The two authors established a handful of alternative indicators that add much needed context to the government data.
“This is visible in our alternative tracker of domestic economic activity: retail sales have been down, a plunge in domestic flight purchases, and stagnation of the housing market,” policy economist Hanna Sakhno, one of the co-authors, told me yesterday.
“These are the things that businesses deliver and consumers purchase in an economy, and they have been absorbing the impact. Our tracker shows a contraction of the Russian economy ahead of the official figures release precisely because we use high-frequency indicators from the private economy.”
Vehicle sales, imports, credit growth, home prices, and other measures all point to a much less robust regime since Vladimir Putin’s war on Ukraine began.
Moscow over recent months has published stable or even improved numbers, but the CEPR report suggests declines across the board.
Remember, since February 2022 when Putin launched his “special military operation” in Ukraine, Western nations have sanctioned the Russian financial system, stifled energy flows, and boycotted trade.
Before then, Russia was the world’s 11th largest economy — now its oil supremacy is waning and all signs point to a deterioration in its role as a world power.
In other news:
2. US stock futures fall early Friday, as investors wait for big banks to kick off earnings season and shed some light on the economic outlook. Here are the latest market moves.
3. Big bank earnings: Citigroup, JPMorgan, Wells Fargo, and BlackRock, all reporting.
4. Inflation slowed dramatically in March, but Evercore analysts aren’t convinced it’s an all-clear for stocks. Top stock-picker Julian Emanuel explained his preferred names in the current landscape — and how investors can position for upside while minimizing risk.
5. Brazil wants to end the dominance of the US dollar. In Thursday comments, President Lula called for BRICS nations to use their own currency: “Who was it that decided the dollar was the currency after the disappearance of the gold standard?”
6. Bank of America said investors should brace for big cuts to corporate earnings. Companies are adjusting to a tougher credit environment, and that’s going to impact buybacks. The firm sees S&P 500 earnings coming in much lower than most consensus estimates.

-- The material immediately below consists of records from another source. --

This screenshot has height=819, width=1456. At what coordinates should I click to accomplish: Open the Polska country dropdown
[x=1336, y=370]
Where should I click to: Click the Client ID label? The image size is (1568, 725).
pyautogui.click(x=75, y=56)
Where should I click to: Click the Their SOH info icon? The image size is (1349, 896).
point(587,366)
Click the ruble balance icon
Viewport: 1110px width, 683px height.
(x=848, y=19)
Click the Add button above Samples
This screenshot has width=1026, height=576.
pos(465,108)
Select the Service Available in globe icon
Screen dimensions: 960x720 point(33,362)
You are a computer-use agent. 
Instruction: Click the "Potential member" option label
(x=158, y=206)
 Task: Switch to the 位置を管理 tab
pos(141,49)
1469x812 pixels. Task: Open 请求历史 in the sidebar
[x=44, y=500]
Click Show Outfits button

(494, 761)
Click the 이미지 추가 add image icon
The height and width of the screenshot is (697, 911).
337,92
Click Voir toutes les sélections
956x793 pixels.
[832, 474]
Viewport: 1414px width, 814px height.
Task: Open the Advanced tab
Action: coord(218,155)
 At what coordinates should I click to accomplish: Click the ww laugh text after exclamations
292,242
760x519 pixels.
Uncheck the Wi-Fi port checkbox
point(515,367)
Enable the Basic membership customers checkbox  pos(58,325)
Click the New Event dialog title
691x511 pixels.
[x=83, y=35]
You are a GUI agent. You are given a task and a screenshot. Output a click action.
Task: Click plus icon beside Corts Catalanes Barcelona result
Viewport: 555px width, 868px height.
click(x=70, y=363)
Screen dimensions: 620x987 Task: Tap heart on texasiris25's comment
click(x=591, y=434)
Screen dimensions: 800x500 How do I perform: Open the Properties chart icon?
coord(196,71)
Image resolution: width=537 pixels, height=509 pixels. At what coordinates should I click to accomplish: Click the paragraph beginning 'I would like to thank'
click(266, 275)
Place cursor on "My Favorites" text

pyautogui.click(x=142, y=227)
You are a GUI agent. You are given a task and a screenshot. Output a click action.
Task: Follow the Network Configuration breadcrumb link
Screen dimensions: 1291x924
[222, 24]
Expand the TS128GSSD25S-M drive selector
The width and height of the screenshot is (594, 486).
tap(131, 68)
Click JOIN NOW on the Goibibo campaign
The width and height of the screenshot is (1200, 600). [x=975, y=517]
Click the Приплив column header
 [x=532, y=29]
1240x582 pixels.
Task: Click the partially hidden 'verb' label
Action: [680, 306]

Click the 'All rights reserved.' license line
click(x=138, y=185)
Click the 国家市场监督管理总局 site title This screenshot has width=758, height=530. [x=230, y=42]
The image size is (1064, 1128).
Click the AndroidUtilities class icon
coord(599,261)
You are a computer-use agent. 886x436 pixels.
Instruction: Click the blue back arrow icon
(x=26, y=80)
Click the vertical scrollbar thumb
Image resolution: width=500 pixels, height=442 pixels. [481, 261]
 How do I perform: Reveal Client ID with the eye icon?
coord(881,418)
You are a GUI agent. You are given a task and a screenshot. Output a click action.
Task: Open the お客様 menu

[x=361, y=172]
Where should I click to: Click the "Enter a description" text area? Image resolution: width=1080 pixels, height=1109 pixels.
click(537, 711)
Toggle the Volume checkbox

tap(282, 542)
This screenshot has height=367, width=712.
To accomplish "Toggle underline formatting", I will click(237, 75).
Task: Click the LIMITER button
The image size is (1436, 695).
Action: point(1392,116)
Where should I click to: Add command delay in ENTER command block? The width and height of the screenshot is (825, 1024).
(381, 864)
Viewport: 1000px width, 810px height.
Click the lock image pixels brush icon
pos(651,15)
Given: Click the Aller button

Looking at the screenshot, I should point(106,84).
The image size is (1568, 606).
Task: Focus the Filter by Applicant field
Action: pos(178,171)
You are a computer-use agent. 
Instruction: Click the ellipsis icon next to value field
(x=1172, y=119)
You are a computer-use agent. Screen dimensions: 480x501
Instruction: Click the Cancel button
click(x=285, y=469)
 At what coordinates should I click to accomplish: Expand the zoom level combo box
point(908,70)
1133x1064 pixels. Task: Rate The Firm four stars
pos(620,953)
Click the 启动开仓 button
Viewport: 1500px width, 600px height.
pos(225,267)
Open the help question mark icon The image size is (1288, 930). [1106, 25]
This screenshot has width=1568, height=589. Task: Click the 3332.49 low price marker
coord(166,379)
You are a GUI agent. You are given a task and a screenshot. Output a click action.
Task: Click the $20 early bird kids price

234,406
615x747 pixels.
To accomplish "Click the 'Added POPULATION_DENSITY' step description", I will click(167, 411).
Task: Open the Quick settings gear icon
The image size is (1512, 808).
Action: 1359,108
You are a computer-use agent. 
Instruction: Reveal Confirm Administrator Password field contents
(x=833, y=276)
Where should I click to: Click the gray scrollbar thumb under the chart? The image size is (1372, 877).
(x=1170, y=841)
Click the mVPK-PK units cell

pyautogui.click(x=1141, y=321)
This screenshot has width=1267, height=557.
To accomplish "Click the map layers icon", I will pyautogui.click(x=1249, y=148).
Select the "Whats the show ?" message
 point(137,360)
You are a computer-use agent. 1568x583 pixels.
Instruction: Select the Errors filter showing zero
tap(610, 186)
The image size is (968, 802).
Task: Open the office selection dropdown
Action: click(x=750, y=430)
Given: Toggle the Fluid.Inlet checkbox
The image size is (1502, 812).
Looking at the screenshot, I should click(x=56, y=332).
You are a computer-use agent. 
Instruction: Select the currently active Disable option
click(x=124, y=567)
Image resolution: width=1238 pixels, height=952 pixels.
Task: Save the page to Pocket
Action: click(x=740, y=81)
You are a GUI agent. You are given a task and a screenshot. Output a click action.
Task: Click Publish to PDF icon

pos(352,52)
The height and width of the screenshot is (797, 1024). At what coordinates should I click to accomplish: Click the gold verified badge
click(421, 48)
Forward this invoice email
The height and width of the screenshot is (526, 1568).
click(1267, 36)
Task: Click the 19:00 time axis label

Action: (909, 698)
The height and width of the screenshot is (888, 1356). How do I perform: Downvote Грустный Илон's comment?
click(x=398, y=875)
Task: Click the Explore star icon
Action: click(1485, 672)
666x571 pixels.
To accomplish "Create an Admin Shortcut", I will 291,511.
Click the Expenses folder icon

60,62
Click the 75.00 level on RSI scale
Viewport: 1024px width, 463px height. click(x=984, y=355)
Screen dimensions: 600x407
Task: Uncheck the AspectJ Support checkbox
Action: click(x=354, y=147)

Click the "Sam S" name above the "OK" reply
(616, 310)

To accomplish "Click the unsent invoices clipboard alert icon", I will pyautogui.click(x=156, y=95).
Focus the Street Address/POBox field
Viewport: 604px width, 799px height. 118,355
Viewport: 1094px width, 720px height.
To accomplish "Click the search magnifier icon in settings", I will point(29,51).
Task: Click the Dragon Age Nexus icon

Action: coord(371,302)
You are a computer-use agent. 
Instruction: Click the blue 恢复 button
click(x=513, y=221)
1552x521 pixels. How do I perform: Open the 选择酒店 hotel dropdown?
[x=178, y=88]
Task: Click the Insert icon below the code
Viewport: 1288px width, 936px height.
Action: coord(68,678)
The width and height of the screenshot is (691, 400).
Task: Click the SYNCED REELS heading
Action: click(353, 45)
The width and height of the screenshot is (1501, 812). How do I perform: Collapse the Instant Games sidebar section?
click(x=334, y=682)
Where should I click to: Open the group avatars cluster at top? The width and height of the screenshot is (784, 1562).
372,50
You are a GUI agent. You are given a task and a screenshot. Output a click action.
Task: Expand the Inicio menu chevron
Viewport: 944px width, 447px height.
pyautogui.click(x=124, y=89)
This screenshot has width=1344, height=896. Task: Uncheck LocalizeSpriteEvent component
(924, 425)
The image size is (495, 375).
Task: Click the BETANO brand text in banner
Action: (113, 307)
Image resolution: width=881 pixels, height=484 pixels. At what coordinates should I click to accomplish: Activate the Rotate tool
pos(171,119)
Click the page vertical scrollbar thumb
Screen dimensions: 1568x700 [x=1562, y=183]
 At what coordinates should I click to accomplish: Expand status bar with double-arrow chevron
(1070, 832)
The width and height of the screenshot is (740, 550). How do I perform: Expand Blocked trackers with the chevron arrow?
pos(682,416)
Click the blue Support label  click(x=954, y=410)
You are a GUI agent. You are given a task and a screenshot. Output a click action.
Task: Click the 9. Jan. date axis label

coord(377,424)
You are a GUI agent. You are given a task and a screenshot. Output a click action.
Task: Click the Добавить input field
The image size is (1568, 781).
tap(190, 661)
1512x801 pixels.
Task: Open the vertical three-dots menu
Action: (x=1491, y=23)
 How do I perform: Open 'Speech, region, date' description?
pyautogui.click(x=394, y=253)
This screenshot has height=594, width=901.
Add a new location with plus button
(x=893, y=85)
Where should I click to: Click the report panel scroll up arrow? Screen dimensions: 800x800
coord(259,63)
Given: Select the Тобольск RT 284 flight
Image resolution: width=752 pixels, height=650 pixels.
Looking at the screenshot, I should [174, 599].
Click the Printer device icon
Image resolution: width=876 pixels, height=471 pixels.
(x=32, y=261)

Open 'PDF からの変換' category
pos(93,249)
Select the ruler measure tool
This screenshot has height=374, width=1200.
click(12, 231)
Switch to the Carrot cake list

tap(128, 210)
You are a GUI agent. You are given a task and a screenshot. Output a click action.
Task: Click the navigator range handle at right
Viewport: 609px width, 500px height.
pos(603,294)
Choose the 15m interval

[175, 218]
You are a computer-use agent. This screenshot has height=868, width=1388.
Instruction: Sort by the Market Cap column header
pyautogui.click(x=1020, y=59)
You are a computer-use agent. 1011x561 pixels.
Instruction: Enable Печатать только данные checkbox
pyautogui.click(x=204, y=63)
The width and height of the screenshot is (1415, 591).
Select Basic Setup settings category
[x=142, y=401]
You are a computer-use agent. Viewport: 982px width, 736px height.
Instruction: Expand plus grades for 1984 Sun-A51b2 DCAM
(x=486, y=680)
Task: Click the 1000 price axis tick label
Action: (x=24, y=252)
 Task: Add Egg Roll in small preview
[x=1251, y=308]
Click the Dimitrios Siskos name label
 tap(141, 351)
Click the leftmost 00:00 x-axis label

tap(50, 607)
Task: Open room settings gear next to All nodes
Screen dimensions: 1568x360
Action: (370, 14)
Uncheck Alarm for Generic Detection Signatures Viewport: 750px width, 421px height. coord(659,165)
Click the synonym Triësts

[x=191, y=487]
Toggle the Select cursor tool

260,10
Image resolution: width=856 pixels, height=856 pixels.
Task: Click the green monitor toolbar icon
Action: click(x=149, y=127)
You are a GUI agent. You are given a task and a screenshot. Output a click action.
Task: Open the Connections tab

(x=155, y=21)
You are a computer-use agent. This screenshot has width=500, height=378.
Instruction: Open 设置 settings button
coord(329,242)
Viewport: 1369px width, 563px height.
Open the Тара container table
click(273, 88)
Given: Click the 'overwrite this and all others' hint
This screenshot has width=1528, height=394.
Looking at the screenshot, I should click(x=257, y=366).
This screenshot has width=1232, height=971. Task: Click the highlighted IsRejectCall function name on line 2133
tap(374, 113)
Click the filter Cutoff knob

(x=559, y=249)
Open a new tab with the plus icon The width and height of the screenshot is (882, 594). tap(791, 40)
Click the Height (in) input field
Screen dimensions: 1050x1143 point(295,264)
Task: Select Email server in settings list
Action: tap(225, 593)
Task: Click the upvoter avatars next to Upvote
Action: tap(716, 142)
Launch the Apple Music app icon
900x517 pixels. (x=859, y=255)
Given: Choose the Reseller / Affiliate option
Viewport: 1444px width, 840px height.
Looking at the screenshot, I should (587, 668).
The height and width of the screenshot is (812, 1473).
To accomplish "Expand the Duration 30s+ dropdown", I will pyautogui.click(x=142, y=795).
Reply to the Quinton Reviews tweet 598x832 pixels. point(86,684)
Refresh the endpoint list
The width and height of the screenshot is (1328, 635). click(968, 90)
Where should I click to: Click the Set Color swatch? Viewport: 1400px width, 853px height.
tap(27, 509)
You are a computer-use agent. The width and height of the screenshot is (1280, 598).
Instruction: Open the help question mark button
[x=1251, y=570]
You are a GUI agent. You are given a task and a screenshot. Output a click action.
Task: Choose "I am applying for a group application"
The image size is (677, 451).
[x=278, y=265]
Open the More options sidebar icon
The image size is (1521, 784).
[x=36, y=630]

7. These are the 10 stocks most primed for a potential short squeeze. A short squeeze sends a stock price soaring as short sellers — those who bet on a stock falling — close out losing positions and buy back shares. See the list.
8. Real-estate investor Anne Curry manages a 311-unit portfolio of properties. She broke down how she scaled up using the no-money-down strategy and worked her way up to multifamily deals: “Once you have the deal, the money is super easy.”
9. Meet a 37-year-old immigrant who started with ‘zero credit’ before building a portfolio of real estate. Investor Atif Afzal said when he first moved to New York he couldn’t even secure a mortgage. He shared how he’s since been able to achieve financial independence.
10. Oil markets could see a supply shock of two million barrels a day this year. With OPEC and Russia slashing production, the global supply of crude could face a steep deficit before the year ends. At the same time, oil demand is predicted to hit a record high in 2023.